As the real estate industry continues to evolve and integrate AI technologies, it is critical that employers invest in their low-wage workforce to ensure that they are not left behind. By providing training and skills development programs, offering opportunities for growth and advancement, and creating a positive work environment, real estate employers can retain their low-wage workers and help them adapt to the changing technological landscape. Investing in low-wage workers is not only the right thing to do from a moral perspective but also makes good business sense. By retaining employees, companies can save money on recruitment and training costs, improve productivity and quality of work, and enhance their reputation and brand image.

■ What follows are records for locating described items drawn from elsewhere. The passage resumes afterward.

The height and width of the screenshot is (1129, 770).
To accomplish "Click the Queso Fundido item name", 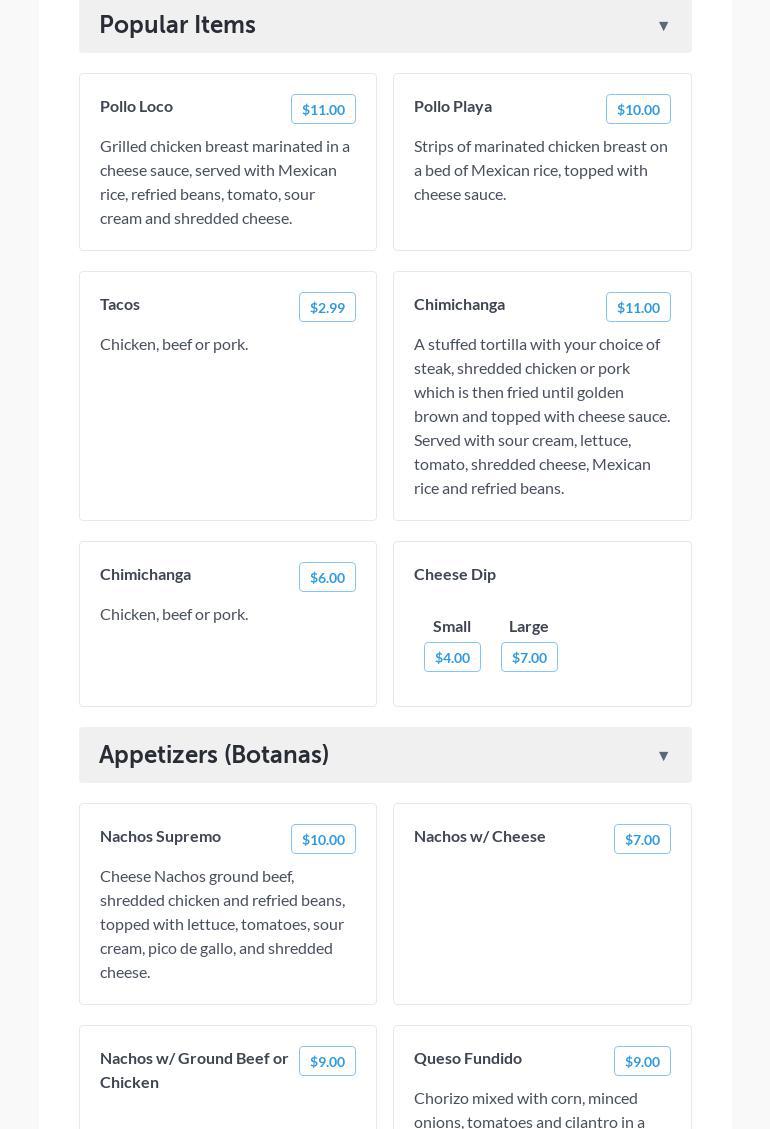I will (468, 1058).
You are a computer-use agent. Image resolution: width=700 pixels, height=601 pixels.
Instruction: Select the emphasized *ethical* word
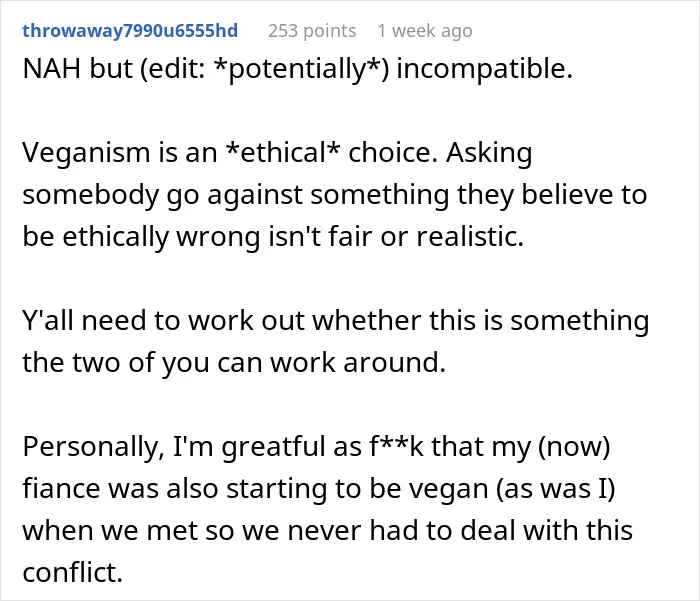[283, 152]
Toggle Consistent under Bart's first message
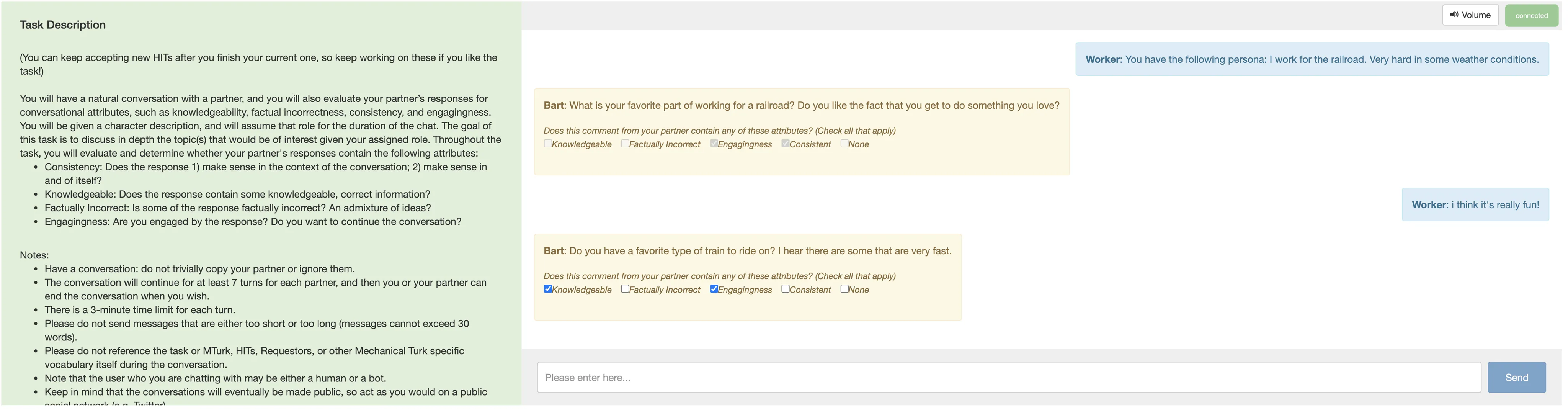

Real estate employers should embrace the opportunities presented by AI technologies while also recognizing the importance of investing in their low-wage workforce. By doing so, they can build a more sustainable and equitable industry that benefits everyone involved.

BONUS SECTION - 10 Statistics from the Report Here are 10 statistics from "The High Cost of Neglecting Low-Wage Workers" report:

  1. Low-wage workers are the largest and most rapidly growing segment of the U.S. labor force, representing 40% of all workers.

  2. The average hourly wage for low-wage workers is $10.22, well below the national median of $17.09.

  3. Nearly two-thirds of low-wage workers lack any form of formal education beyond high school.

  4. Low-wage workers are more likely to experience job insecurity and are less likely to have access to benefits such as health insurance and paid time off.

  5. Only 14% of low-wage workers receive employer-sponsored training, compared to 34% of all workers.

  6. High levels of job turnover among low-wage workers cost U.S. businesses an estimated $358 billion annually.

  7. The cost of replacing a single low-wage worker can be as high as 16% of their annual salary.

  8. The most common reasons low-wage workers leave their jobs are due to low pay, lack of benefits, and limited opportunities for advancement.

  9. Low-wage workers who receive training are more likely to remain with their employer and see wage increases of up to 20%.

  10. By investing in the well-being and training of low-wage workers, companies can improve productivity, quality of work, and customer satisfaction, ultimately leading to increased profitability.